__INFORMATION GIVEN__:
(begin)

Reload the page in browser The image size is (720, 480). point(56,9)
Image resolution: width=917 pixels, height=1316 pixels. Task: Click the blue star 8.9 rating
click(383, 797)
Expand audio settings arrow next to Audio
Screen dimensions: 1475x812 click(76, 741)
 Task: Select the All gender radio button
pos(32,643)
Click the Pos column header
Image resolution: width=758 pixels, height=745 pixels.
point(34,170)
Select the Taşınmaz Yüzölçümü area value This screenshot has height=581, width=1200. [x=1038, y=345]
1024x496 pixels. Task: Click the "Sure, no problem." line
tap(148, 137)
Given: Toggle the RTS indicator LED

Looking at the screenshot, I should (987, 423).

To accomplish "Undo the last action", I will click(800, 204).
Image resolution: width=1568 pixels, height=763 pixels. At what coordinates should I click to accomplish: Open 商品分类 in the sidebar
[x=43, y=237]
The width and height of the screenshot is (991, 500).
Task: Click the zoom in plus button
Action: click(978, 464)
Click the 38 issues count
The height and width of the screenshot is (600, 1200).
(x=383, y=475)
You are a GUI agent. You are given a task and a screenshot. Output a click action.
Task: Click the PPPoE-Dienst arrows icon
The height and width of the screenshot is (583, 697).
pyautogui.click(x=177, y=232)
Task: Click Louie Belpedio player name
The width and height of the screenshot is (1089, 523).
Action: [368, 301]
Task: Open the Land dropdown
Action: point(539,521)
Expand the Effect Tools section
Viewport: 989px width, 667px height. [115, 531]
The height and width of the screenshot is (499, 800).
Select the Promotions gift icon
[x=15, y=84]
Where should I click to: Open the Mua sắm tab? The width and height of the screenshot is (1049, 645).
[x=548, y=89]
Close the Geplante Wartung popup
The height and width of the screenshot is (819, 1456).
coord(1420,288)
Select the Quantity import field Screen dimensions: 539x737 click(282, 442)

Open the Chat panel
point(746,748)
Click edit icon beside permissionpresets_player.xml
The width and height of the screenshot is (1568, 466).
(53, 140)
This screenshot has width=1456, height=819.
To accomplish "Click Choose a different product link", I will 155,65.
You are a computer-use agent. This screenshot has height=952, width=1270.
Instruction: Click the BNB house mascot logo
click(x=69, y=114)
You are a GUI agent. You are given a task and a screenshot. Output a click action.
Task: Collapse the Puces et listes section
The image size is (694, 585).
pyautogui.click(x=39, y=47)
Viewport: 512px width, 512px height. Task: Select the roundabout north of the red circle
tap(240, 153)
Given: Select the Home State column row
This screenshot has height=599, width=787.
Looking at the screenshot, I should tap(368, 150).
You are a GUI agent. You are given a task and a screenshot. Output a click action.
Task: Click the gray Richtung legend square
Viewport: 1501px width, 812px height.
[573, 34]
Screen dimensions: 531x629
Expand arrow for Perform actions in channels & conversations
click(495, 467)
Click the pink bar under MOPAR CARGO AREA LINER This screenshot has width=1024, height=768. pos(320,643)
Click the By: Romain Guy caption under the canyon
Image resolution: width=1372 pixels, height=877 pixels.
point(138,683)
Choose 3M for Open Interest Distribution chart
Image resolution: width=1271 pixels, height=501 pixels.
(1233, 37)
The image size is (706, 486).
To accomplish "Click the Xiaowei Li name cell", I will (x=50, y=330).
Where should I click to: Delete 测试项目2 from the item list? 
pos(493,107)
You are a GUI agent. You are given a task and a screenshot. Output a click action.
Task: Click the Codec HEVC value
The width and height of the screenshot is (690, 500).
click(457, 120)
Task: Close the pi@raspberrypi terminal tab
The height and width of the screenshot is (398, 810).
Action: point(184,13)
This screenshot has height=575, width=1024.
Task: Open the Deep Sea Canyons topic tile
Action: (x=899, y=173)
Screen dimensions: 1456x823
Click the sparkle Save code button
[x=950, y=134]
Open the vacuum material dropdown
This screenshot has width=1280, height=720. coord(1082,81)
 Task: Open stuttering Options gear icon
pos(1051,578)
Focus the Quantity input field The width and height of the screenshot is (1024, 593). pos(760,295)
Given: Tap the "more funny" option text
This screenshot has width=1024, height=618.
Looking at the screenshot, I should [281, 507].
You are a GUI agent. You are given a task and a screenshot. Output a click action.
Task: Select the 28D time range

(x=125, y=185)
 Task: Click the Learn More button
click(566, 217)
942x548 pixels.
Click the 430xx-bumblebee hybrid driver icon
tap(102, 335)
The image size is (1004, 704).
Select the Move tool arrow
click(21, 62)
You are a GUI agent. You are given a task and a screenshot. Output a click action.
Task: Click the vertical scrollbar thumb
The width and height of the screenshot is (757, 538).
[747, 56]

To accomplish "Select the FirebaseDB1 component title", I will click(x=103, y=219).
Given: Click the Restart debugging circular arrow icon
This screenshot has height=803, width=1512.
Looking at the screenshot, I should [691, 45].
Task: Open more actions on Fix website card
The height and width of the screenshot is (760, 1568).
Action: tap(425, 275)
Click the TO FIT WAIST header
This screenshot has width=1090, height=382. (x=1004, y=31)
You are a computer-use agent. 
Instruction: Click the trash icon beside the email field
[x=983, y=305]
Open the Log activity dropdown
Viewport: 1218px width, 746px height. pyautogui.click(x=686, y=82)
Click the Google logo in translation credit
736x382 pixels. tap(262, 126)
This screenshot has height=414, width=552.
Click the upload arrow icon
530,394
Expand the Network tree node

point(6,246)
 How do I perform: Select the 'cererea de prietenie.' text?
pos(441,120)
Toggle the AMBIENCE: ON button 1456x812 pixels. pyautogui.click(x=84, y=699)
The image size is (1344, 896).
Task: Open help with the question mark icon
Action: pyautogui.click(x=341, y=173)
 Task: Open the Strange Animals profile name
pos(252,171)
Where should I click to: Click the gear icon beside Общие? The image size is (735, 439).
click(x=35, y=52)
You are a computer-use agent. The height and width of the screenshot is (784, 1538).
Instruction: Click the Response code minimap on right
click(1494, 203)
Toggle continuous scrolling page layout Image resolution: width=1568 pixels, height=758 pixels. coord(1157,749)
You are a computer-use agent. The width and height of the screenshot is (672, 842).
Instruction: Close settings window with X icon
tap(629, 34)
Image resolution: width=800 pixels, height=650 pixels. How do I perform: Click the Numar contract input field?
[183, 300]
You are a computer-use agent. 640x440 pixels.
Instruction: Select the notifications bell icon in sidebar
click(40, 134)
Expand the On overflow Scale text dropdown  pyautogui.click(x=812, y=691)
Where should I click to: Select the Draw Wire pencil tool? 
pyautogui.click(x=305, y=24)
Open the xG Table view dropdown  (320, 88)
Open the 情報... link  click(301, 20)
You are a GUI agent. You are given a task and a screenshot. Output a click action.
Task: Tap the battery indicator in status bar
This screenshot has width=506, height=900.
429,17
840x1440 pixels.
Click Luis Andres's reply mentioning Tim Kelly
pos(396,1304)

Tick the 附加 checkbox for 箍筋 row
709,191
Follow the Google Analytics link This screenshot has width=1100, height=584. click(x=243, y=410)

(end)

__STATED EXERCISE__: Switch every "Select" in the rows above to "Choose", and write out all the rows again with nothing else changed.

__WRITTEN SOLUTION__:
Reload the page in browser The image size is (720, 480). point(56,9)
Image resolution: width=917 pixels, height=1316 pixels. Task: Click the blue star 8.9 rating
click(383, 797)
Expand audio settings arrow next to Audio
Screen dimensions: 1475x812 click(76, 741)
 Task: Choose the All gender radio button
pos(32,643)
Click the Pos column header
Image resolution: width=758 pixels, height=745 pixels.
point(34,170)
Choose the Taşınmaz Yüzölçümü area value This screenshot has height=581, width=1200. [x=1038, y=345]
1024x496 pixels. Task: Click the "Sure, no problem." line
tap(148, 137)
Given: Toggle the RTS indicator LED

Looking at the screenshot, I should (987, 423).

To accomplish "Undo the last action", I will click(800, 204).
Image resolution: width=1568 pixels, height=763 pixels. At what coordinates should I click to accomplish: Open 商品分类 in the sidebar
[x=43, y=237]
The width and height of the screenshot is (991, 500).
Task: Click the zoom in plus button
Action: click(978, 464)
Click the 38 issues count
The height and width of the screenshot is (600, 1200).
(x=383, y=475)
You are a GUI agent. You are given a task and a screenshot. Output a click action.
Task: Click the PPPoE-Dienst arrows icon
The height and width of the screenshot is (583, 697).
pyautogui.click(x=177, y=232)
Task: Click Louie Belpedio player name
The width and height of the screenshot is (1089, 523).
Action: [368, 301]
Task: Open the Land dropdown
Action: point(539,521)
Expand the Effect Tools section
Viewport: 989px width, 667px height. [115, 531]
The height and width of the screenshot is (499, 800).
Choose the Promotions gift icon
[x=15, y=84]
Where should I click to: Open the Mua sắm tab? The width and height of the screenshot is (1049, 645).
[x=548, y=89]
Close the Geplante Wartung popup
The height and width of the screenshot is (819, 1456).
coord(1420,288)
Choose the Quantity import field Screen dimensions: 539x737 click(282, 442)

Open the Chat panel
point(746,748)
Click edit icon beside permissionpresets_player.xml
The width and height of the screenshot is (1568, 466).
(53, 140)
This screenshot has width=1456, height=819.
To accomplish "Click Choose a different product link", I will 155,65.
You are a computer-use agent. This screenshot has height=952, width=1270.
Instruction: Click the BNB house mascot logo
click(x=69, y=114)
You are a GUI agent. You are given a task and a screenshot. Output a click action.
Task: Collapse the Puces et listes section
The image size is (694, 585).
pyautogui.click(x=39, y=47)
Viewport: 512px width, 512px height. Task: Choose the roundabout north of the red circle
tap(240, 153)
Given: Choose the Home State column row
This screenshot has height=599, width=787.
Looking at the screenshot, I should tap(368, 150).
You are a GUI agent. You are given a task and a screenshot. Output a click action.
Task: Click the gray Richtung legend square
Viewport: 1501px width, 812px height.
[573, 34]
Screen dimensions: 531x629
Expand arrow for Perform actions in channels & conversations
click(495, 467)
Click the pink bar under MOPAR CARGO AREA LINER This screenshot has width=1024, height=768. pos(320,643)
Click the By: Romain Guy caption under the canyon
Image resolution: width=1372 pixels, height=877 pixels.
point(138,683)
Choose 3M for Open Interest Distribution chart
Image resolution: width=1271 pixels, height=501 pixels.
(1233, 37)
The image size is (706, 486).
To accomplish "Click the Xiaowei Li name cell", I will (x=50, y=330).
Where should I click to: Delete 测试项目2 from the item list? 
pos(493,107)
You are a GUI agent. You are given a task and a screenshot. Output a click action.
Task: Click the Codec HEVC value
The width and height of the screenshot is (690, 500).
click(457, 120)
Task: Close the pi@raspberrypi terminal tab
The height and width of the screenshot is (398, 810).
Action: point(184,13)
This screenshot has height=575, width=1024.
Task: Open the Deep Sea Canyons topic tile
Action: (x=899, y=173)
Screen dimensions: 1456x823
Click the sparkle Save code button
[x=950, y=134]
Open the vacuum material dropdown
This screenshot has width=1280, height=720. coord(1082,81)
 Task: Open stuttering Options gear icon
pos(1051,578)
Focus the Quantity input field The width and height of the screenshot is (1024, 593). pos(760,295)
Given: Tap the "more funny" option text
This screenshot has width=1024, height=618.
Looking at the screenshot, I should [281, 507].
You are a GUI agent. You are given a task and a screenshot. Output a click action.
Task: Choose the 28D time range

(x=125, y=185)
 Task: Click the Learn More button
click(566, 217)
942x548 pixels.
Click the 430xx-bumblebee hybrid driver icon
tap(102, 335)
The image size is (1004, 704).
Choose the Move tool arrow
click(21, 62)
You are a GUI agent. You are given a task and a screenshot. Output a click action.
Task: Click the vertical scrollbar thumb
The width and height of the screenshot is (757, 538).
[747, 56]

To accomplish "Choose the FirebaseDB1 component title", I will click(x=103, y=219).
Given: Click the Restart debugging circular arrow icon
This screenshot has height=803, width=1512.
Looking at the screenshot, I should [691, 45].
Task: Open more actions on Fix website card
The height and width of the screenshot is (760, 1568).
Action: tap(425, 275)
Click the TO FIT WAIST header
This screenshot has width=1090, height=382. (x=1004, y=31)
You are a computer-use agent. 
Instruction: Click the trash icon beside the email field
[x=983, y=305]
Open the Log activity dropdown
Viewport: 1218px width, 746px height. pyautogui.click(x=686, y=82)
Click the Google logo in translation credit
736x382 pixels. tap(262, 126)
This screenshot has height=414, width=552.
Click the upload arrow icon
530,394
Expand the Network tree node

point(6,246)
 How do I perform: Choose the 'cererea de prietenie.' text?
pos(441,120)
Toggle the AMBIENCE: ON button 1456x812 pixels. pyautogui.click(x=84, y=699)
The image size is (1344, 896).
Task: Open help with the question mark icon
Action: pyautogui.click(x=341, y=173)
 Task: Open the Strange Animals profile name
pos(252,171)
Where should I click to: Click the gear icon beside Общие? The image size is (735, 439).
click(x=35, y=52)
You are a computer-use agent. The height and width of the screenshot is (784, 1538).
Instruction: Click the Response code minimap on right
click(1494, 203)
Toggle continuous scrolling page layout Image resolution: width=1568 pixels, height=758 pixels. coord(1157,749)
You are a computer-use agent. The width and height of the screenshot is (672, 842).
Instruction: Close settings window with X icon
tap(629, 34)
Image resolution: width=800 pixels, height=650 pixels. How do I perform: Click the Numar contract input field?
[183, 300]
You are a computer-use agent. 640x440 pixels.
Instruction: Choose the notifications bell icon in sidebar
click(40, 134)
Expand the On overflow Scale text dropdown  pyautogui.click(x=812, y=691)
Where should I click to: Choose the Draw Wire pencil tool? 
pyautogui.click(x=305, y=24)
Open the xG Table view dropdown  (320, 88)
Open the 情報... link  click(301, 20)
You are a GUI agent. You are given a task and a screenshot. Output a click action.
Task: Tap the battery indicator in status bar
This screenshot has width=506, height=900.
429,17
840x1440 pixels.
Click Luis Andres's reply mentioning Tim Kelly
pos(396,1304)

Tick the 附加 checkbox for 箍筋 row
709,191
Follow the Google Analytics link This screenshot has width=1100, height=584. click(x=243, y=410)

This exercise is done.